Likelihood of a US recession
Betashares chief economist David Bassanese predicted a US recession could be closer than we think.
“Given stubbornly high US inflation and the Federal Reserve’s apparent determination to bring it down, I now foresee a US recession within the next 12 months,” he said.
“Specifically, I anticipate the US National Bureau of Economic Research (NBER) will, at some stage between now and end-2023, declare that a US recession began between June 2022 and June 2023.”
Will Australia follow suit?
It’s not guaranteed.
As it stands, there are some noticeable differences between the Australian economy and the US economy.
For one, US economic growth was negative in the March quarter - the Australian economy on the other hand grew (+0.8 per cent).

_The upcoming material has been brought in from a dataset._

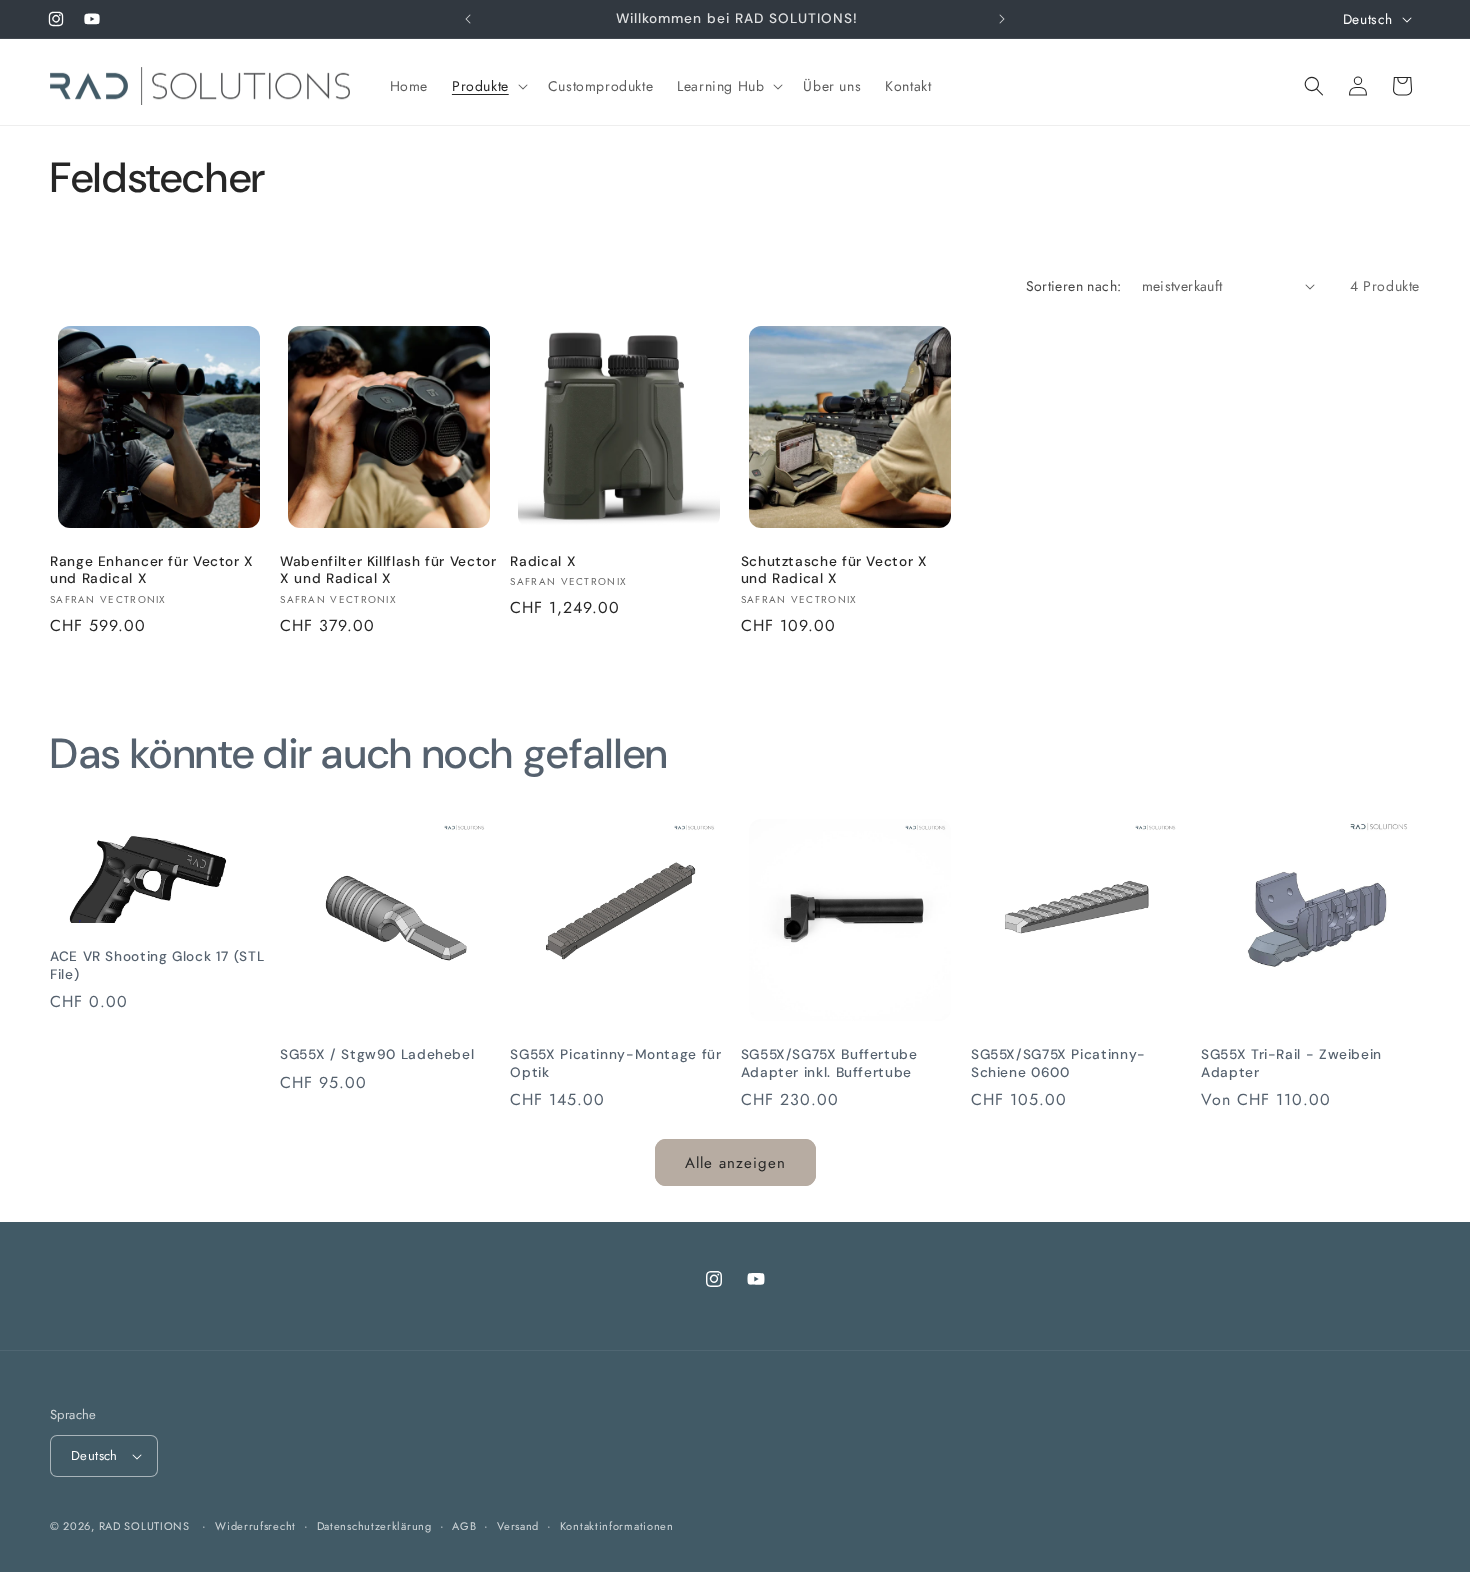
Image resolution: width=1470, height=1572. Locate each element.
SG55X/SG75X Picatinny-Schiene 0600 (1058, 1063)
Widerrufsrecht (255, 1526)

And, when it comes to unemployment the US Federal Reserve anticipates unemployment to grow slightly from 3.6 per cent in May to 3.7 per cent by the end of 2022.
And the jobless rate is tipped to edge higher to 3.9 per cent by the end of 2023 and 4.1 per cent by the end of 2024.
But, despite these differences, nothing is guaranteed, Basanese said.
“While I am still hopeful the Australian economy can avoid recession, it is at least a 40 per ent risk in the coming 12 months,” he said.
What can be done to avoid a recession?
For the most part we just have to hope the RBA and Government do their part to help.
The RBA is following the US’s lead and “front-loading” rate rises.
This basically means they’re hiking big and hiking fast to get on top of rising inflation before it spirals out of control.
This means they can hopefully pull-back on rate rises sooner - it’s a plan that centres on short-term pain for long-term gain.
This should help workers keep up with the rising cost of living so people keep putting money back into the economy.
Obviously, there are a range of factors that can impact the economy and, as has been evident from the past two years, you never know what might happen.
But, for now, the signs are pointing to Australia avoiding a recession.